In yet another move against farmers, the FDA recently took a "no holds barred" approach to being adversarial to farmers. They attacked one of their own.
If you were wondering if the FDA was your friend as a farmer...it looks like 'no'. The move looks to be an attempt to rid the agency of anyone who might be sympathetic to farmers.
FDA Memo Threatens Agency’s Farmer Employees
12/25/2010 2:00 PM M.P. Taylor
Just months short of his January retirement from the Food and Drug Administration, Lonnie Luther received word that his employer deemed his part-time farming operation a conflict of interest. He had, the memo said, 60 days to either sell his farm or quit his job.

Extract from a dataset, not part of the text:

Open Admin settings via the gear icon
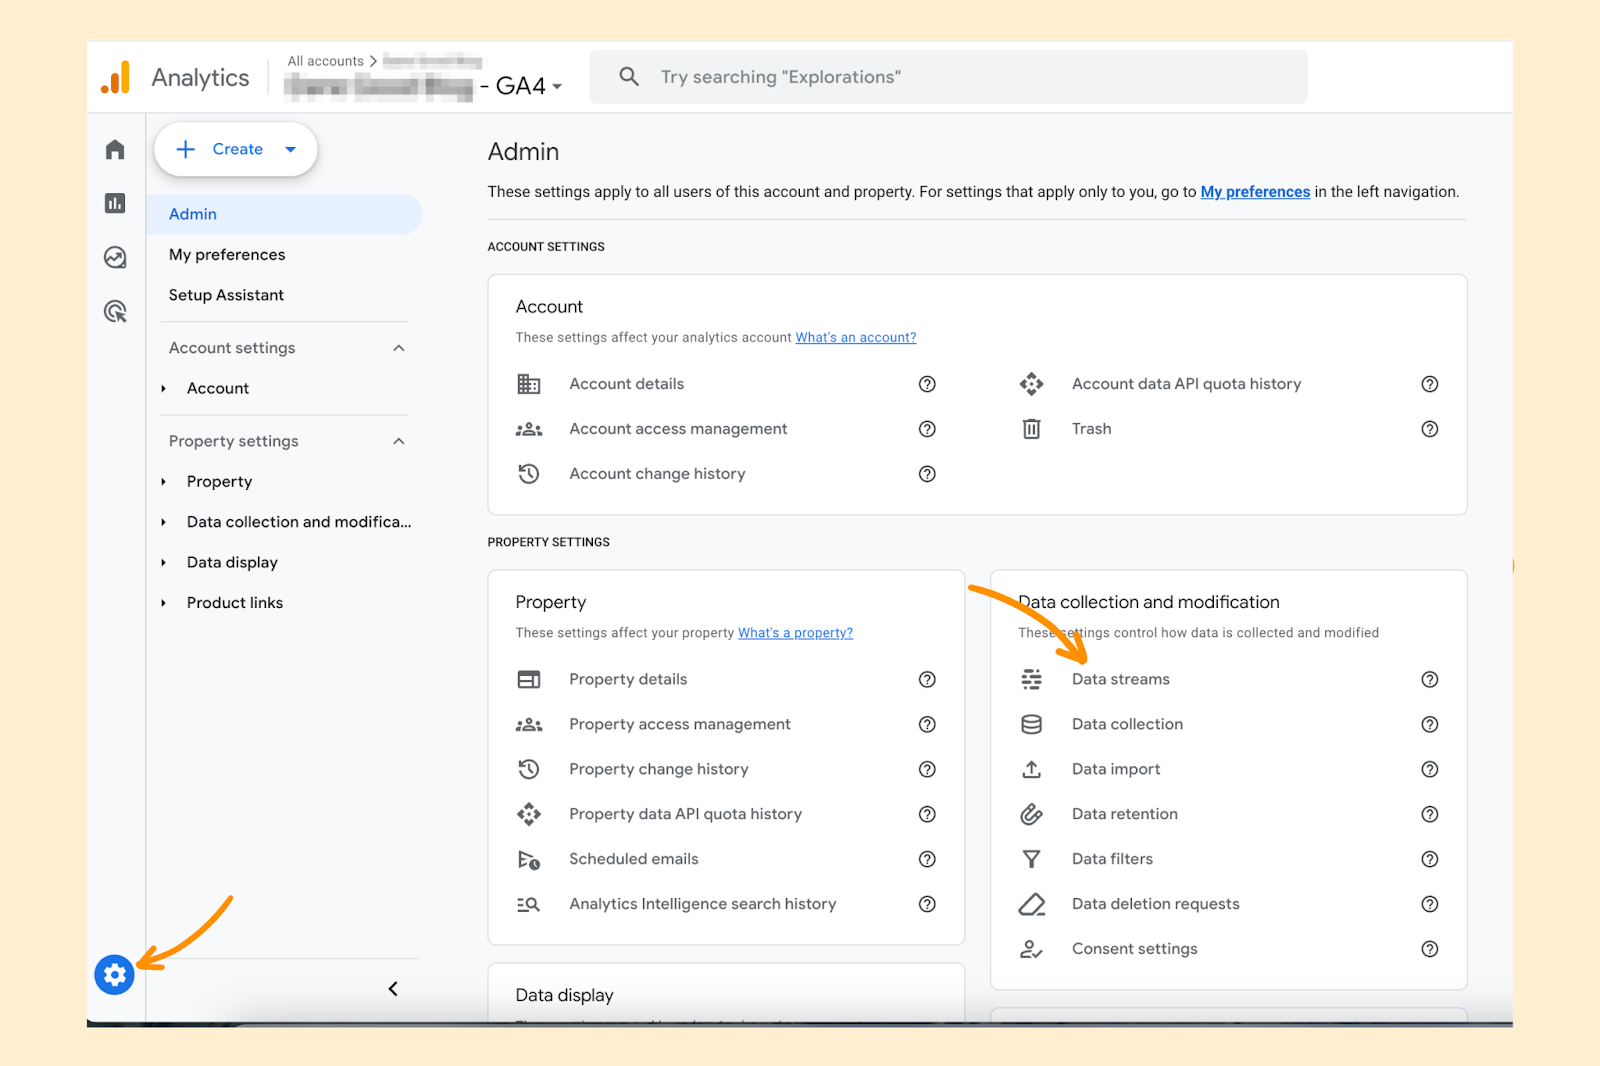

Luther wasn’t alone. In fact, every FDA employee with any interest in farming received the same memo. And while FDA officials have put a hold on the order while the ethics rule on which it is based makes its way up the bureaucratic ladder for top-level reconsideration, employees fear the worst.
“I feared they might strip me of my retirement annuity” for refusing to sell or quit, and for going public with the memo, Luther said. “I still have anxieties and fears about what they might come up with.”
An FDA official, who would not speak to Lancaster Farming specifically about Luther’s case and could offer only background information on the policy, said the agency’s ethics rules are no different from those of any other government entity, although clearly they have never been enforced.
At issue is a new interpretation of the 10-year-old Supplemental Standards for Ethical Conduct for Employees of the Department of Health and Human Services. Should an “FDA regulated product” apply to farm crops and food animals?
Vincent Tolino, the ethics and integrity director who wrote the sell-or-quit memo, decided it did, although he told the Maryland Gazette newspapers that “there was really no exact point when an interpretation changed.”
But change it did and, in his memo to Luther, Tolino stated that “because the ... operations you are involved in are significantly regulated by FDA, you are prohibited from retaining this financial interest.”
Luther, a special assistant to the director of the FDA’s Office of New Animal Drug Evaluation, has been with the agency since 1974 and the owner of a Damascus, Md., farm for almost as long. He said that every year he has filed papers declaring his interest in the farm, where he and wife, Mina, raise corn, soybeans, hay, beef cattle and show chickens.
Where, he asked FDA officials, is the conflict of interest? It was a question to which he said he received no satisfactory answer.
He has never, he insists, attempted to parlay his position with FDA into an unfair marketing advantage for his small farming operation. He owns the farm “because this is how I want to live. I grew up on a farm and wanted to continue that lifestyle.”
Katherine Weld, a colleague of Luther’s who is nowhere near retirement, raises meat goats on her 26-acre farm just outside Frederick, Md. She admits to being “off the deep end” over the memo and is planning to leave the agency if it ultimately becomes necessary.
“I’m not going to give up this lifestyle,” she said of the farm. “I like the hard work and satisfaction of raising an animal, and I have started to look for jobs.”
Like Luther, she sees no conflict of interest in her farming operation and job.
“I’m not saying the meat is FDA-approved, and I don’t tell anyone I work for the FDA,” she said. “Using that information for marketing would be a problem, and it would be wrong.”
However, she said the ethics rule has been bent so far that “you can’t sell a tomato out of your backyard garden,” and she also believes it would bar children from participating in 4-H activities.
“This isn’t Enron,” she said of the alleged ethics violations.
Although Weld doesn’t personally know of any employee who has sold a farm, that doesn’t mean it hasn’t happened since the memo was sent to FDA employees nationwide.
While they wait for the bureaucracy to work its will on the ethics rule interpretation, they all live in “fear the ax is going to fall,” she said.
Since so many of the agency’s most valued professionals may choose to quit, she thinks the agency is making a big mistake in beefing up its ethics rule interpretation.
“If they’re afraid of losing their institutional knowledge, pushing people out the door is not the way to keep them,” she said.
Luther is far less diplomatic in his assessment of the situation, calling the agency’s ethics staff “a bunch of idiots who have decided to exercise their intelligence. It’s just nonsense, unbelievable stuff.”